La tétanie, d’une position passive à une position active

25Le stade anal reste caractérisé par l’opposition activité-passivité. La composante active dans l’érotisme anal, dont le but pulsionnel est de maîtriser, d’exercer un contrôle, est la manifestation de la pulsion d’emprise. Durant ce stade, l’agression contre l’objet est chargée de plaisir. La relation d’objet est alors caractérisée par le couple passif-actif, à travers l’expérimentation dans la relation des tendances opposées : dominer-être dominé. « Une deuxième phase prégénitale est celle de l’organisation sadique-anale. Ici, l’opposition entre deux pôles qui se retrouve partout dans la vie sexuelle est déjà développée ; cependant, ils ne méritent pas encore les noms de masculin et de féminin, mais doivent être désignés comme actif et passif. L’activité est entraînée par la pulsion d’emprise par l’intermédiaire de la musculature corporelle… » (Freud S., 1905).

26La spécificité de l’adolescence réside dans le fait que, ce qui est vécu là par l’adolescent, n’entre en correspondance avec aucun éprouvé antérieur. L’émergence pulsionnelle saisit l’adolescent par son irruption incontrôlable, l’assignant en quelque sorte, de façon passive, à se soumettre aux transformations à l’œuvre, en dehors de toute maîtrise possible. La crise de tétanie serait alors une possibilité de se ressaisir dans une position plus active, de contrôle sur son propre corps. « La seconde peau musculaire est anormalement surdéveloppée lorsqu’elle vient compenser une grave insuffisance de Moi-peau et colmater les failles, fissures et trous, de la première peau contenante.

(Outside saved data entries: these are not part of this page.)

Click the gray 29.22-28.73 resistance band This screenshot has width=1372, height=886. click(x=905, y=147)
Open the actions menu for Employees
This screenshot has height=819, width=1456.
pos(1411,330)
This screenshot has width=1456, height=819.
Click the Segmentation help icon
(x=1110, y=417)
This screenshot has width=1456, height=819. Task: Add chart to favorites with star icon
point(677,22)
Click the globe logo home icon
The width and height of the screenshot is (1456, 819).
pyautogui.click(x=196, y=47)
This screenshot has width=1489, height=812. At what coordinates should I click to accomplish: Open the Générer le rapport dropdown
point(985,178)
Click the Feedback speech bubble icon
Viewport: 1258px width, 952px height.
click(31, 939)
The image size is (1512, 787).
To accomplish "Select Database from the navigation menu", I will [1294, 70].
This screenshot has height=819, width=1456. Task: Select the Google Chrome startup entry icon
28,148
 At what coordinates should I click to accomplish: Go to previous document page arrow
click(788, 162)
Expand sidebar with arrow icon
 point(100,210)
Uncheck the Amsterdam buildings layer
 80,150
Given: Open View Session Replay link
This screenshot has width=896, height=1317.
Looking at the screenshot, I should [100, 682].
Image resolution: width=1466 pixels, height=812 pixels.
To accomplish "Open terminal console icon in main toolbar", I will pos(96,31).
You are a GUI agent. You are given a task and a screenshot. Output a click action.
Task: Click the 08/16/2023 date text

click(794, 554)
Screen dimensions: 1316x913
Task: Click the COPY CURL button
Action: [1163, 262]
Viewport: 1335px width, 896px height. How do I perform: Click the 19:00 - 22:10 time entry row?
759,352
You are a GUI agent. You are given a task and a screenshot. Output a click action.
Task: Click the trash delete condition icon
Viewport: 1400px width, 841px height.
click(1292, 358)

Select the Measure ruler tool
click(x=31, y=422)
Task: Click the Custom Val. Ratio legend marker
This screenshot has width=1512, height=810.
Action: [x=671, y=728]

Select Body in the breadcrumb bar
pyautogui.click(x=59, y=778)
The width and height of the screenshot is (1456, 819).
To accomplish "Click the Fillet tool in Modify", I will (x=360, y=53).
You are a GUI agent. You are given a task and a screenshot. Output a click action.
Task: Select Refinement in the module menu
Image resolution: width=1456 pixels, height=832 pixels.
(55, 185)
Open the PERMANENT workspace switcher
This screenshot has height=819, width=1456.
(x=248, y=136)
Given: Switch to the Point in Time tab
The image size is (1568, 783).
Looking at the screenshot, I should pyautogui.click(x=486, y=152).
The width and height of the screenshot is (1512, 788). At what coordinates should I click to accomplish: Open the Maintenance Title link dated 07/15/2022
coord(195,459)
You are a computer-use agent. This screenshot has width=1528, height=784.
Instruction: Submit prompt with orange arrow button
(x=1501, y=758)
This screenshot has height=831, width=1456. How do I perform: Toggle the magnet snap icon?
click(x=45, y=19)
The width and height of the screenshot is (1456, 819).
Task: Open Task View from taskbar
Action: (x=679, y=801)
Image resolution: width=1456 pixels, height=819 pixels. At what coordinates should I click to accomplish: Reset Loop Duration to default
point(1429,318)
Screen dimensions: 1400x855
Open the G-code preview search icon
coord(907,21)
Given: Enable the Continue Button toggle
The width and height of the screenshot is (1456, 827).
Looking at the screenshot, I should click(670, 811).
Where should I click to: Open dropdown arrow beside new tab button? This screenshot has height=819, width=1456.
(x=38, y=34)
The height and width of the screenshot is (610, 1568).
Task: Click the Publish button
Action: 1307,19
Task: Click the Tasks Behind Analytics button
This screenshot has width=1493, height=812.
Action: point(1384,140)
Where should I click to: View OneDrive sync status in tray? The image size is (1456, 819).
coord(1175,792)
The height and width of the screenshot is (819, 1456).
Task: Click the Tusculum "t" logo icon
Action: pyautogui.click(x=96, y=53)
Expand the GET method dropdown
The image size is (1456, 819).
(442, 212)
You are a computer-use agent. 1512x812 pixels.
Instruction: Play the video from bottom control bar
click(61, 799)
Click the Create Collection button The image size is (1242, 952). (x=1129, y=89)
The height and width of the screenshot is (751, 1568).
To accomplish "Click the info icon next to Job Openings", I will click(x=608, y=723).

Mais tout le monde a besoin d’une seconde peau musculaire, comme pare-excitation actif venant doubler le pare-excitation passif constitué par la couche externe d’un Moi-peau normalement constitué » (Anzieu D., 1995). La fonction de pare-excitation étayée sur la musculature a donc ceci de particulier (et différemment des fonctions de la peau) que le muscle qui se contracte place le sujet en position active.

27Face aux bouleversements corporels et psychiques imposés par la puberté qu’elle vit passivement, la tétanie permet le renversement du sujet en position active. À ce propos, Juliette explique de quelle façon elle éprouve une certaine jouissance dans la maîtrise même de la crise, qu’elle décide d’évacuer ou de retenir, maîtrisant alors le possible débordement.

Conclusion

28La tétanie comme création d’une seconde peau musculaire dans une période de fragilité et d’insécurité identitaire offre temporairement l’expérimentation d’un contenant fiable, sécure et non effractable. Elle est pour Juliette la possibilité d’exercer son pouvoir sur son propre corps, ainsi que sur l’entourage, grâce à la maîtrise de la motricité, lui permettant de se défaire de l’emprise maternelle, se repositionner de façon plus subjective comme sujet se différenciant.